In recent years, research and development of light-emitting elements utilizing electroluminescence (EL) have been actively carried out. As a basic structure of the light-emitting element, a layer containing a light-emitting substance is sandwiched between a pair of electrodes. Voltage is applied to the light-emitting element to obtain light emission from the light-emitting substance. Use of a substrate having flexibility (also referred to as a flexible substrate) for a light-emitting device with the light-emitting element has been considered to make the light-emitting device flexible. As a method for manufacturing a light-emitting device using a flexible substrate, a technology in which a separation layer is formed over a substrate such as a glass substrate or a quartz substrate, a semiconductor element such as a thin film transistor is formed over the separation layer, and then, the semiconductor element is transferred to another substrate (e.g., a flexible substrate) has been developed (see Patent Document 1).
When components of a light-emitting device or the like are formed directly on a flexible substrate, the upper-limit temperature of a manufacturing process needs to be set relatively low because a material for the flexible substrate has low heat resistance. For this reason, the quality of the components of the light-emitting device might be reduced. Furthermore, in the case where alignment is required in the manufacturing process, expansion and contraction of the flexible substrate due to heating in the manufacturing process might reduce the yield. Accordingly, to reasonably perform various heating steps, alignment steps, and the like in a manufacturing process of a light-emitting device or the like using a flexible substrate, it is preferable that the steps be performed on a rigid substrate such as a glass substrate, and that the components of the light-emitting device or the like be transferred to the flexible substrate in the final stage of the manufacturing process.

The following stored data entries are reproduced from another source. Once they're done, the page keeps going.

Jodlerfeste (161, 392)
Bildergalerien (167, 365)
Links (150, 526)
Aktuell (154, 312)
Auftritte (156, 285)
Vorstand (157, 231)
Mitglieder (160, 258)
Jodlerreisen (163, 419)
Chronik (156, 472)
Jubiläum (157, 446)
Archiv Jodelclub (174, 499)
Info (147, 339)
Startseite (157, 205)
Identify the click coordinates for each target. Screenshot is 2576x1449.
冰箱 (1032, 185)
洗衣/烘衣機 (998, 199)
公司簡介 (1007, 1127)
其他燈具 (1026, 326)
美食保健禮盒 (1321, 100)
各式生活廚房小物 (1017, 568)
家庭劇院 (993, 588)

In addition, depending on the kinds of light-emitting device or the like using a flexible substrate, the following manufacturing process can be used: thin components (including, for example, a light-emitting element) formed over two different rigid substrates are attached to each other, one of the rigid substrates is separated to be replaced by a flexible substrate, and the other of the rigid substrates is also separated to be replaced by a flexible substrate. In this process, the first separation step requires a technique with great difficulty for separating one rigid substrate from the pair of rigid substrates attached to each other with an extremely narrow gap. In order for this separation to be performed, a method in which a cut is formed in the separation layer with a blade, separation is induced by blow of a gas from the cut, and a rigid substrate is drawn up by suction pads such that the separation extends to the whole area of the separation layer has also been proposed (see Patent Document 2). However, in the method of pulling the substrate apart by the suction pads, force required for pulling apart is not necessarily uniform and varies as the separation proceeds. Nonetheless, with the method disclosed in Patent Document 2, it is impossible to apply delicate, adjusted force to a glass substrate to be separated.